Fetullah Gulen, A Turkish Imam, figured out ]that he needed] to destroy the secularism and bring down the modern Turkey targeting the leaders of the future… Kids! FGM has been providing secret study houses for mostly boarding school kids, picked the talented ones to train them in the selected universities. FGM has taken its time to proceed and reach today’s scale of operations. Secularism in Turkey is about to be demolished by the existing Islamist government whose members are mainly the secret members of the Gulen movement. We will all see a transition of Turkey, a Nato Ally, from being a secular country to another Islamic republic in the middle east very soon.
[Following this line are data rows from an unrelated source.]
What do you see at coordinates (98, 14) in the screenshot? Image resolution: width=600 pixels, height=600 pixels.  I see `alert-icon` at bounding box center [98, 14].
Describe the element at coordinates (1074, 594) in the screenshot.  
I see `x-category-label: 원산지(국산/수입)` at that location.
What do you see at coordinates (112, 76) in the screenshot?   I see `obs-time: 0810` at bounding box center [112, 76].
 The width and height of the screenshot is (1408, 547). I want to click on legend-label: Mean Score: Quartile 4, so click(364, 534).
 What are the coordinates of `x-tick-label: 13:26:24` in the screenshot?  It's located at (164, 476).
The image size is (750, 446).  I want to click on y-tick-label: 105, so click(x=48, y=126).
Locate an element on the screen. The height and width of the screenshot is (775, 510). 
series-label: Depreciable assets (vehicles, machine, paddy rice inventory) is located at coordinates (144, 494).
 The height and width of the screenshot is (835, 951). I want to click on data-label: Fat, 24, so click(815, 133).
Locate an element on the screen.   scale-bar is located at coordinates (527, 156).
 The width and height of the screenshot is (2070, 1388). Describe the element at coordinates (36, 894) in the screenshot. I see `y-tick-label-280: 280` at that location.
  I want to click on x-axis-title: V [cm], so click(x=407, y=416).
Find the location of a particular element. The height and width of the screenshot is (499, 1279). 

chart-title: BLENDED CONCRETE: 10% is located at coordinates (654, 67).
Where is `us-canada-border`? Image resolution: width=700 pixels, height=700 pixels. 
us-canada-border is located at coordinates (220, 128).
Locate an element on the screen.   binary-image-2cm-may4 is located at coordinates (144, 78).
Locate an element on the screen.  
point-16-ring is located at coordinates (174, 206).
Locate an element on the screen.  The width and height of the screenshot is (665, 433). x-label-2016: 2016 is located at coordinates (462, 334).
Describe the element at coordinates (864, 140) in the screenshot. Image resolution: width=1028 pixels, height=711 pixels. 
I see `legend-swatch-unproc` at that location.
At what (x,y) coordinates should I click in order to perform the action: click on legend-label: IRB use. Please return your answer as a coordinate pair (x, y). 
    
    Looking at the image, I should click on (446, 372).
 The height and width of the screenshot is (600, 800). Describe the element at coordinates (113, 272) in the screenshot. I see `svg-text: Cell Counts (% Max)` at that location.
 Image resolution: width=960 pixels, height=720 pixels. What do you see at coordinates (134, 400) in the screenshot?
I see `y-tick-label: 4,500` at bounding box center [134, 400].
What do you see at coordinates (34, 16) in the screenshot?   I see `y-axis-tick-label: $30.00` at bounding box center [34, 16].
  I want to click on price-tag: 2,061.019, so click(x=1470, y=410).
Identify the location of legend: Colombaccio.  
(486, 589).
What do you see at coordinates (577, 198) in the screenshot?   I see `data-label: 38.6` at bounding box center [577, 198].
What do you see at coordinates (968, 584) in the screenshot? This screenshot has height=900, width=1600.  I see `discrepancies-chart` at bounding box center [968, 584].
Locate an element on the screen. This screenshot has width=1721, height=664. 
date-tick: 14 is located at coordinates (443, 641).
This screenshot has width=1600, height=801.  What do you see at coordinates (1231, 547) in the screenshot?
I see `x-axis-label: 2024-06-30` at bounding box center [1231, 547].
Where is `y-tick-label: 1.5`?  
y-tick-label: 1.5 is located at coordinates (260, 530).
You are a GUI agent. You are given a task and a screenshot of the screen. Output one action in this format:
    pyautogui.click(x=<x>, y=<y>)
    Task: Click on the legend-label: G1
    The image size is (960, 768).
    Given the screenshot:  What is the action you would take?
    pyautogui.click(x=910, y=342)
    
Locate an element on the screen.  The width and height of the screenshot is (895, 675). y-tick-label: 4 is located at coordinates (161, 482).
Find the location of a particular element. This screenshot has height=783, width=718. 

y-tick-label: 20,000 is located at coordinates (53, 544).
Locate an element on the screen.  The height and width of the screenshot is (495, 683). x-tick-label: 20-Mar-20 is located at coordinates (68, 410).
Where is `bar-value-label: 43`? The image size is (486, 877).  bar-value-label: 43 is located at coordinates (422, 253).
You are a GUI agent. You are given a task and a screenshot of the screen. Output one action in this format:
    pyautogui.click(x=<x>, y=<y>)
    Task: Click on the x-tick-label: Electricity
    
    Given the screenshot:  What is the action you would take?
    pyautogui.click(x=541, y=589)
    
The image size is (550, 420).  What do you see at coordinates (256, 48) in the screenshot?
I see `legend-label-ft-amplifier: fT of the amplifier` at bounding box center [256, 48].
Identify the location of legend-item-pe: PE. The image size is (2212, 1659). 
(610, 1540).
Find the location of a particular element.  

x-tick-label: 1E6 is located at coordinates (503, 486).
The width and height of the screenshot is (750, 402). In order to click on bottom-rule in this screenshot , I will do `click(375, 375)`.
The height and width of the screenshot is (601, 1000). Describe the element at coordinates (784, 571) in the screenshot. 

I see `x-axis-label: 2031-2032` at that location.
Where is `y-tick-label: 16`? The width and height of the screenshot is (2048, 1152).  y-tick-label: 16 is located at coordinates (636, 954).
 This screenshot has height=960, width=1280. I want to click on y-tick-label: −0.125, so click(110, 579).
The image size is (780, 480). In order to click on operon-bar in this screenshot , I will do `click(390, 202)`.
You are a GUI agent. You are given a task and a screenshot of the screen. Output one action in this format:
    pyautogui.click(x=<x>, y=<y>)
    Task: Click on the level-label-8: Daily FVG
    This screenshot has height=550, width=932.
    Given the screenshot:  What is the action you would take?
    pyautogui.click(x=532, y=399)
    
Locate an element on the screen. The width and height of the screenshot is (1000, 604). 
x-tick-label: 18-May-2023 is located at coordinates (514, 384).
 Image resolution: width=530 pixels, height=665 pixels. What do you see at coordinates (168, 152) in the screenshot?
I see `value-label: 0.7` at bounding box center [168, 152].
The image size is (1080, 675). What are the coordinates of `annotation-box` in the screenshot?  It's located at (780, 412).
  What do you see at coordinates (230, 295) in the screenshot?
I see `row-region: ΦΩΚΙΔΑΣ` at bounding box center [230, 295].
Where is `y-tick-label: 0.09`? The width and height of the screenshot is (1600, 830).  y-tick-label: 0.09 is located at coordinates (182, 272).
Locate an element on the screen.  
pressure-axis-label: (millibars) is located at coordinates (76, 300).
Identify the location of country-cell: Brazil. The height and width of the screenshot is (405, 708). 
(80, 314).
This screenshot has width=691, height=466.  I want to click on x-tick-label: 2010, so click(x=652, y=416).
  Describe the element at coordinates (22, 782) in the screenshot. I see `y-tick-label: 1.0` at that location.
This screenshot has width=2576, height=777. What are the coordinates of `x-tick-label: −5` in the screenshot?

Why the US government is reaching out and providing opportunities to Gulen movement is because the US government is failing to deal with radical islam. The US goverment is under the impression that the FGM is the answer for moderate Islam since FG pretents to promote dialog among the faiths.

This is a fatal mistake. Because in Islam, there is no Dialog, there is no moderation. Kur’an states and Muslims believe that every human being needs to convert to Islam sooner or later, otherwise, they all deserve to die. This is not a joke, nor a foolish statement. This is what all kids who receives Kur’an training before they reach the age of 12 believe.

As Gulen Schools slowly but surely moves forward in their operations in the US, the main idea is to bring up more gradeuates of FGM who may in the future become the leaders of te US. Fetullah Gulen’s next school, The Harmony School of Political Science in Austin TX, being built is just a clue to prove my point.

This movement needs to be stoped. The US parents need to be warned, educated and made aware of the danger awaiting their children.